Short task: Transcribe the lines from the one containing "This screenshot has height=437, width=1568." through the one containing "will (x=147, y=74).", keeping every character as it appears.

Records provided:
==================================================

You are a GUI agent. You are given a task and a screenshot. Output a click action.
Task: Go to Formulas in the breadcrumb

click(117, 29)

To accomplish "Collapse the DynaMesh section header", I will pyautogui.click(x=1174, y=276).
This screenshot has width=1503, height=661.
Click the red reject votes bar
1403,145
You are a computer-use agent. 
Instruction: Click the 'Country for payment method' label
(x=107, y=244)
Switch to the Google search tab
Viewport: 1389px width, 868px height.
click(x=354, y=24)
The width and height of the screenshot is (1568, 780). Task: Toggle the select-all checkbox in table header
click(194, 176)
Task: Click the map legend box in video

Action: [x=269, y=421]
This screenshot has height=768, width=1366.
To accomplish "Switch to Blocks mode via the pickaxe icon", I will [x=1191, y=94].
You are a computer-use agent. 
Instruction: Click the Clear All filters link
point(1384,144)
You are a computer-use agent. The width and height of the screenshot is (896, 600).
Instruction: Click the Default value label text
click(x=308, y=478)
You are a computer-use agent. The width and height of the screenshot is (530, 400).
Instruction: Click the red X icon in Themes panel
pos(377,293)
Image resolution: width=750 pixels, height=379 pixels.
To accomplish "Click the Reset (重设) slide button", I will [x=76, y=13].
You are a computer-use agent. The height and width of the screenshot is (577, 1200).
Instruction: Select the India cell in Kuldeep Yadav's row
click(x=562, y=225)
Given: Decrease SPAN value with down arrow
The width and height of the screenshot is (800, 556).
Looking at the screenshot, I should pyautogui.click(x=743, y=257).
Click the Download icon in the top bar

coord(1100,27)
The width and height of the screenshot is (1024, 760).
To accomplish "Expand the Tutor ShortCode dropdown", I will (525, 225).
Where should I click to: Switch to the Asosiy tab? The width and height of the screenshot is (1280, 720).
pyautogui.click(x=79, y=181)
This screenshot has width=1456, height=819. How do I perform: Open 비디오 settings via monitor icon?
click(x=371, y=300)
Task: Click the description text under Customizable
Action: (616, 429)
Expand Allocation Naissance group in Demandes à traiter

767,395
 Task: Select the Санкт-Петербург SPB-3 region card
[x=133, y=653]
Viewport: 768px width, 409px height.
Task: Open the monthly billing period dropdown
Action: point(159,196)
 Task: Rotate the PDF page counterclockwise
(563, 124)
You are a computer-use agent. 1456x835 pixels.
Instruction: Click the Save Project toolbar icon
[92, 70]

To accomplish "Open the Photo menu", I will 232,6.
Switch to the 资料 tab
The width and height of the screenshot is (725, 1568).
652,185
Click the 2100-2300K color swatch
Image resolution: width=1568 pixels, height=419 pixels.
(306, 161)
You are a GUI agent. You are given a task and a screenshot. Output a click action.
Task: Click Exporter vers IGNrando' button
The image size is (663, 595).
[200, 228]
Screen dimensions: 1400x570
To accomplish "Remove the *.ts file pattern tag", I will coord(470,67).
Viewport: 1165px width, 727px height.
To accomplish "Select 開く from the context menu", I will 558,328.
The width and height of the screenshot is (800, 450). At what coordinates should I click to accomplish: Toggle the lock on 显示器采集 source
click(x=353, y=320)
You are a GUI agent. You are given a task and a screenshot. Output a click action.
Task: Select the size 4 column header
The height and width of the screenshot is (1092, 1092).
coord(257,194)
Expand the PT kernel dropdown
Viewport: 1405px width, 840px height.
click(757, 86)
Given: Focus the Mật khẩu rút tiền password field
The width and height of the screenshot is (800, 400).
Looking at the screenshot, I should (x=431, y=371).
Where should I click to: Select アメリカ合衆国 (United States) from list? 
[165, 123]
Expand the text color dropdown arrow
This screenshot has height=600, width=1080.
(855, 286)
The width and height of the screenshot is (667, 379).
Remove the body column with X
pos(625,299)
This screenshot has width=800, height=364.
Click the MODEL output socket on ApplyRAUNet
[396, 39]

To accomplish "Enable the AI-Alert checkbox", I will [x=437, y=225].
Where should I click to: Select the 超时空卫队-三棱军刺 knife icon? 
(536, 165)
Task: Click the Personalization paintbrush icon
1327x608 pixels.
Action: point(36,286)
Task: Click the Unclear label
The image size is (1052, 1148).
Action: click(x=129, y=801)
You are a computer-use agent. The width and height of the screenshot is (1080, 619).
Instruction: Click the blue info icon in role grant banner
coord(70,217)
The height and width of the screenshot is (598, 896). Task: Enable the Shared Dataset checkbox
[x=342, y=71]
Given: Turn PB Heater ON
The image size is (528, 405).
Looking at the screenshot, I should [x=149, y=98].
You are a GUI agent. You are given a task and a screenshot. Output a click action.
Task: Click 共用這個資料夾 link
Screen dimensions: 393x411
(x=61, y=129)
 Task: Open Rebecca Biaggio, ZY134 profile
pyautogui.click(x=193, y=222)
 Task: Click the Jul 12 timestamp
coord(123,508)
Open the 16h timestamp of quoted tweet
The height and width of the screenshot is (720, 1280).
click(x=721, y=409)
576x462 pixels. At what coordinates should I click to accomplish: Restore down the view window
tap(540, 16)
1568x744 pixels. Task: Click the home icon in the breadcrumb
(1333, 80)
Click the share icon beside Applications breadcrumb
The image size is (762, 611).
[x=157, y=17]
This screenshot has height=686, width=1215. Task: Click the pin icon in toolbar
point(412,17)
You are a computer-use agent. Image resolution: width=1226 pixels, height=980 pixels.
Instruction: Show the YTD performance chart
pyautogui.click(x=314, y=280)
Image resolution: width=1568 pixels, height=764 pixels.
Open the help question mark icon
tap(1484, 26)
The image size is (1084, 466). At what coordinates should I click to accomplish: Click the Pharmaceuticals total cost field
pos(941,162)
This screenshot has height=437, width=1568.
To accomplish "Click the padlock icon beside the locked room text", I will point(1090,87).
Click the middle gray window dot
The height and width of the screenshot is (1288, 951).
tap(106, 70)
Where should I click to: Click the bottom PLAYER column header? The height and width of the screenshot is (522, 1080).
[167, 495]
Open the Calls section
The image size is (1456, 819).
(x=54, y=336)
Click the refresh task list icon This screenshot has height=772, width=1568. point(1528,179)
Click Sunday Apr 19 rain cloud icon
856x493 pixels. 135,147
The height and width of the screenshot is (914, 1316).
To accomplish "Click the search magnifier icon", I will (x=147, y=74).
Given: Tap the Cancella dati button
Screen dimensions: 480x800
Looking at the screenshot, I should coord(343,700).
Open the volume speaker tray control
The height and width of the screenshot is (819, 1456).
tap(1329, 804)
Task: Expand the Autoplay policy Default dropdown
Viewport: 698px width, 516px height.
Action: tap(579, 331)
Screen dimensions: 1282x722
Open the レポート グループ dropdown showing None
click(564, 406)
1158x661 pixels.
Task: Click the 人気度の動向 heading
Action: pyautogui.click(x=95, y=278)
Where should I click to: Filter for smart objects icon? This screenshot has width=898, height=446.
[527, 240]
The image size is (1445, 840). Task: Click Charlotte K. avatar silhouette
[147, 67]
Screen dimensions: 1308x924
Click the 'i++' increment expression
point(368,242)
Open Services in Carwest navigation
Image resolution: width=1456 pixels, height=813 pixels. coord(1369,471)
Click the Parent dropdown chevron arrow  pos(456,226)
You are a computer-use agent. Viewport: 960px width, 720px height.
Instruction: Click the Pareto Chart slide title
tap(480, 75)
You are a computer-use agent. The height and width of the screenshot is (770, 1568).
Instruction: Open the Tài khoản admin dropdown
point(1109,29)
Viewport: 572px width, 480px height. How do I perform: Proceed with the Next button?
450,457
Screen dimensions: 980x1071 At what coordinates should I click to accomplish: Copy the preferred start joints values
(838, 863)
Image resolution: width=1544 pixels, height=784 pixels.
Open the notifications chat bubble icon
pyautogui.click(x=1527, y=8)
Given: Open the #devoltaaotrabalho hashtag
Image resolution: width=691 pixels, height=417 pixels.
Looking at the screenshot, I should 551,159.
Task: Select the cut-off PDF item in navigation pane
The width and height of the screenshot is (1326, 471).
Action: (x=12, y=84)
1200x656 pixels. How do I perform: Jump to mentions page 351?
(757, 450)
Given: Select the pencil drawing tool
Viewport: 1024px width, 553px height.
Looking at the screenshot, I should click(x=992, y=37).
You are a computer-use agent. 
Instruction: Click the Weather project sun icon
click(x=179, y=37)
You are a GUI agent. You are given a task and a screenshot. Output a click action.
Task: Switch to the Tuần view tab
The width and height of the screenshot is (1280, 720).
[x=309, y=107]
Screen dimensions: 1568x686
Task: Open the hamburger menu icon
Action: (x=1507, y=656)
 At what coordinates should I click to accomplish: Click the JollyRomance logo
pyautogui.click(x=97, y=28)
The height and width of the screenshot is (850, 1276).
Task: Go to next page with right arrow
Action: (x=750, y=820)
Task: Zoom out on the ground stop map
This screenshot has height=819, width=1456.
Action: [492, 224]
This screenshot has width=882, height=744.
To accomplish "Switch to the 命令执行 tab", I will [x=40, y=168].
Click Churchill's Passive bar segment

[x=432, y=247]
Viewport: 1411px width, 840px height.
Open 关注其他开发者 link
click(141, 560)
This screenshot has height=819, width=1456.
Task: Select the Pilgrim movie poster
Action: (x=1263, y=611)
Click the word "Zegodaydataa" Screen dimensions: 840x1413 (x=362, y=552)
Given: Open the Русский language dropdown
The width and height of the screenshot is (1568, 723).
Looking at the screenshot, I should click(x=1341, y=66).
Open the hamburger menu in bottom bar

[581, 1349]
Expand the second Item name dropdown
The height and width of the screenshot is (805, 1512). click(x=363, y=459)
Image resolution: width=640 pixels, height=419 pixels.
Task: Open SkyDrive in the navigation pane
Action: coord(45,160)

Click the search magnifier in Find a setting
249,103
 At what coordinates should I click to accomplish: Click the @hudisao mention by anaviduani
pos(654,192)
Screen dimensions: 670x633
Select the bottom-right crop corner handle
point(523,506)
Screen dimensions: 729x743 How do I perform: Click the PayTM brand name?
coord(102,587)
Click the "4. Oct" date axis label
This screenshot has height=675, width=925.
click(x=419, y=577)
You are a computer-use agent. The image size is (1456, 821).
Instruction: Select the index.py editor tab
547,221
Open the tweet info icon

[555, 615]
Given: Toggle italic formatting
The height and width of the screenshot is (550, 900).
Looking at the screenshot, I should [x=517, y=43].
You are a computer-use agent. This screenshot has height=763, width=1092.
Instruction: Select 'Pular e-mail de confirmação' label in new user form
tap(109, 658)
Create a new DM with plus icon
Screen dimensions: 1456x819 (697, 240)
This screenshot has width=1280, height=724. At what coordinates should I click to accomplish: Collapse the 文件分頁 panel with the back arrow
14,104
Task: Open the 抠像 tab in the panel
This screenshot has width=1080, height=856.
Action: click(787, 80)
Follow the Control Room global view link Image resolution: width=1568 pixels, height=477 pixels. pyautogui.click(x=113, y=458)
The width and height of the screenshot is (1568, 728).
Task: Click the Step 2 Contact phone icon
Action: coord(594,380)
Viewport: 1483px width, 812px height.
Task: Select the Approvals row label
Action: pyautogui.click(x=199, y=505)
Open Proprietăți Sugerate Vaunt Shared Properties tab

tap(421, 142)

==================================================

Completed exercise:
This screenshot has height=437, width=1568.
To accomplish "Click the padlock icon beside the locked room text", I will point(1090,87).
Click the middle gray window dot
The height and width of the screenshot is (1288, 951).
tap(106, 70)
Where should I click to: Click the bottom PLAYER column header? The height and width of the screenshot is (522, 1080).
[167, 495]
Open the Calls section
The image size is (1456, 819).
(x=54, y=336)
Click the refresh task list icon This screenshot has height=772, width=1568. point(1528,179)
Click Sunday Apr 19 rain cloud icon
856x493 pixels. 135,147
The height and width of the screenshot is (914, 1316).
To accomplish "Click the search magnifier icon", I will (x=147, y=74).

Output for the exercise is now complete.